Найти свой мобильный телефон всегда было непросто, но наконец я наткнулся на него рядом с кофеваркой. Я набрал твой номер, Эллисон. Шесть гудков, потом включилась голосовая почта. За это время мое тело взмокло от пота, а кожа на голове покрылась мурашками. Я чувствовал себя так, словно в атмосферу попал радиоактивный уран. Я завершил звонок и сразу же перезвонил тебе. Снова: шесть гудков, затем голосовая почта.

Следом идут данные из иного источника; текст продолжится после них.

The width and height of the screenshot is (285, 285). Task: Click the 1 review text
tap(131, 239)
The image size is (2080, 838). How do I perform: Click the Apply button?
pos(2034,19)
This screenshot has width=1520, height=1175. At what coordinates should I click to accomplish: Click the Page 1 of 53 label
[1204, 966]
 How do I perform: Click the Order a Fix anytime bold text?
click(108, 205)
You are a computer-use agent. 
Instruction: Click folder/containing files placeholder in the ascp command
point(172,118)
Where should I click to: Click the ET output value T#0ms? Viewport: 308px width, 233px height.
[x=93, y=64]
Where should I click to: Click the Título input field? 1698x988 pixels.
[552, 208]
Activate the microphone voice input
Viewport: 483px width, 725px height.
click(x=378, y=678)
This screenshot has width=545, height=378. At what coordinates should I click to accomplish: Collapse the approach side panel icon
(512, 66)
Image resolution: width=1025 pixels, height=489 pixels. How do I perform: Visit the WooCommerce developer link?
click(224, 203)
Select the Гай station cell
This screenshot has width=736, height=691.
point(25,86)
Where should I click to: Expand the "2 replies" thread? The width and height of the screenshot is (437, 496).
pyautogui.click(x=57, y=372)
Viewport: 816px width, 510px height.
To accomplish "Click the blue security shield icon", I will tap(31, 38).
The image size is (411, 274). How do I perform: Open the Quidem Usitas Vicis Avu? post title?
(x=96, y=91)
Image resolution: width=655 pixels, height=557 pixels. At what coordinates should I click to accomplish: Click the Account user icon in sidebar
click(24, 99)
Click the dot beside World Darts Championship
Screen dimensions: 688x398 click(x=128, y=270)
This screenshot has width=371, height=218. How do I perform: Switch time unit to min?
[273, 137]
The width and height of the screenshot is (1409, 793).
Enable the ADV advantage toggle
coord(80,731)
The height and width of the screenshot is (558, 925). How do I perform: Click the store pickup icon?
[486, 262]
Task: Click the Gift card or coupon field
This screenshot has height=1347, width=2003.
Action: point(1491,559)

Наверное, в этой ситуации ты просто не можешь ответить на звонок, убеждал я себя. Может быть, во всей этой суматохе ты потеряла телефон. Я повторял эту мантру про себя снова и снова, когда мчался в своем «Сивике» по Арлетт-стрит в сторону шоссе. Там я встрял в пробку, возникшую из-за того, что полиция перекрыла дороги, окружающие «Харбор Плаза». Казалось, моя машина целое десятилетие неподвижно стояла за «Шевроле-Эквинокс» с мигалкой и наклейкой на бампере, гласившей: «СОБЛЮДАЙТЕ ЧИСТОТУ. ЭТО ЗЕМЛЯ, А НЕ УРАН». Я больше не был раскаленным урановым стержнем, а скорее превратился в некое земноводное существо, липкое от пота, и мои пальцы, сжимавшие руль, были соединены прозрачной перепонкой.

– К черту.

Я крутанул руль и рванул через полосу встречного движения к обочине, бум-бум-бум-бум-бум, мелочь в подстаканнике гремела, полупустая бутылка с негазированной водой подпрыгивала в ногах пассажирского сиденья. Встречные автомобили начали мне сигналить. Я нажал на повторный набор номера на своем мобильном телефоне, и блютус автоматически включил стереосистему в машине. В колонках раздался треск. Шесть гудков, затем сразу голосовая почта. Впервые за пять лет совместной жизни и тысячи раз, когда я звонил тебе на мобильный, я заметил, что ты не называешь своего имени, а просто отдаешь приказ оставить сообщение.

Никто из людей, выходивших из «Жирного петуха» с руками над головой, не разговаривал по телефону. Возможно, полицейские запретили это делать.

Я миновал съезд с шоссе и поехал по извилистой грунтовой дороге. Я почти доехал до перекрестка у «Харбор Плаза», когда еще один поток машин заставил меня остановиться.

– Ну же, Эллисон, – взмолился я, набирая твой номер снова и снова. Гудки и голосовая почта. Гудки и голосовая почта. – Ответь, черт возьми.

Не могу сказать, что ты всегда брала трубку, когда я тебе звонил. Я часто попадал на голосовую почту. В этом не было ничего необычного.

Впереди я видел мигалки полицейских машин, отражавшиеся в витринах магазинов на противоположной стороне улицы. Двое полицейских в форме регулировали движение, машины съезжали с поросших травой обочин и разворачивались. Мимо меня проезжали машины, только что двигавшиеся в противоположном направлении. Они ехали осторожно, словно заблудившись. Слева от меня была заправочная станция, небольшая группа людей стояла у бензоколонок и наблюдала за происходящим. Я крутанул руль, автомобиль наскочил на бордюр, царапая днище, и въехал на парковку заправочной станции. Я выскочил из машины и побежал к толпе людей, крича:

– Что происходит? Что происходит?

– Какой-то парень открыл стрельбу в торговом центре, – ответила женщина. Она выглядела потрясенной, словно кто-то разбудил ее во время ночного кошмара.

– Он мертв, он мертв, – сказал высокий мужчина в синем тюрбане. У него были длинные седые усы с завитками на концах. У одного уха он держал телефон, во втором ковырялся пальцем.

– Кто? – спросили из толпы.

– Думаю, стрелок, – ответил мужчина в тюрбане. – Погодите, погодите…

Он вынул палец из уха и поднял его над головой, после чего начал говорить по телефону на непонятном мне языке.